Monarchie absolue jusqu’en 2008, le pays est désormais une monarchie parlementaire où le bouddhisme demeure religion d’Etat et imprègne la vie quotidienne. Mais le tissu social traditionnel se déchire peu à peu.

«Le taux de criminalité augmente chaque année, avec l’apparition des cambriolages ou des vols dans la rue, des délits totalement inexistants il y a dix ans», souligne Damber K. Nirola, un des deux seuls psychiatres exerçant dans un pays de quelque 750.000 habitants.

Selon le psychiatre, le chômage, avec la toxicomanie et l’alcoolisme qui l’accompagnent, est le principal défi que va devoir relever le pays.

Ces problèmes peuvent sembler incongrus dans ce pays bouddhiste aux paysages enchanteurs, qui a donné naissance au concept de BNB, loué à l’étranger et thème de «conférences du bonheur» organisé dans le petit pays himalayen.

Mais des habitants de la capitale se montrent moins enthousiastes.

La Commission du BNB, l’agence de planification du pays, examine toutes les mesures économiques pour s’assurer qu’elles correspondent aux principes du BNB. Les Bhoutanais adhérent au principe, mais ont leurs doutes sur son application.

«Quand je regarde les difficultés du pays, je ne vois pas de BNB», déclare Jamyang Tsheltrim, un étudiant de 21 ans dans une salle de billard de Thimphou. Au premier rang de ses inquiétudes, l’absence d’emplois qualifiés pour les jeunes d’un pays, dont la moyenne d’âge est de 26 ans.

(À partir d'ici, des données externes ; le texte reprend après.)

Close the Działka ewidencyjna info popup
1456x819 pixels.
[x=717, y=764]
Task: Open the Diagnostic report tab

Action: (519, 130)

Le taux de chômage officiel était de 7,3% en 2012 chez les jeunes, contre 12,9% trois ans avant, mais ces chiffres suscitent quelques doutes.

Les emplois qualifiés pour les Bhoutanais éduqués sont limités à un secteur privé embryonnaire. Les travaux manuels dans le secteur du bâtiment, en plein essor, sont laissés aux Indiens qui ont traversé la frontière.